A graph-based, estimator-agnostic cross-fitting engine for semiparametric estimation (e.g. double/debiased machine learning) and related meta-learners. crossfit makes the cross-fitting schedule explicit and auditable, supports DAGs of nuisance learners, and is well-suited for simulation studies and benchmarking grids.

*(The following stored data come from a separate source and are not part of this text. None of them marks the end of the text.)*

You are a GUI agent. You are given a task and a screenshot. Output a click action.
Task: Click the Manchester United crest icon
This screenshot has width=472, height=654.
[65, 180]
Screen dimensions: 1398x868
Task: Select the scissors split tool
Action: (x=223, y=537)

The package lets you define:

  • a target functional (e.g. ATE, risk, regression error),
  • a graph of nuisance models (propensity scores, regressions, etc.),
  • how many folds each node trains on (train_fold),
  • how many folds the target evaluates on (eval_fold),

and then runs a cross-fitting schedule with configurable aggregation over panels and repetitions.

Installation

You can install the released version from CRAN or the development version from GitHub:

# Install the released version from CRAN
install.packages("crossfit")

# Install the development version from GitHub
install.packages("remotes")
remotes::install_github("EtiennePeyrot/crossfit-R", build_vignettes = TRUE)

Then load it as usual:

library(crossfit)

Overview

crossfit is designed for settings where:

  • you care about a low-dimensional target (ATE, a coefficient, a risk, …),
  • the target depends on high-dimensional nuisance functions estimated by ML.

The engine:

  • enforces out-of-sample use of nuisances via K-fold cross-fitting,

  • executes an explicit schedule over folds, panels and repetitions (useful for auditing and benchmarking),

  • includes reuse-aware caching (avoid redundant refits) and failure isolation for large experiment grids,

  • supports an arbitrary DAG of nuisances (not just one or two),

  • lets each node choose its own train_fold (how many folds it trains on),

  • lets the target choose its eval_fold (how many folds it evaluates on),

  • supports several fold allocation schemes: "independence", "overlap", "disjoint",

  • has two modes:

    • mode = "estimate" → returns a numeric estimate of the target,
    • mode = "predict" → returns a cross-fitted prediction function.

Internally, the graph is normalized into a set of instances with structural signatures, so that identical models can share fits and be cached efficiently.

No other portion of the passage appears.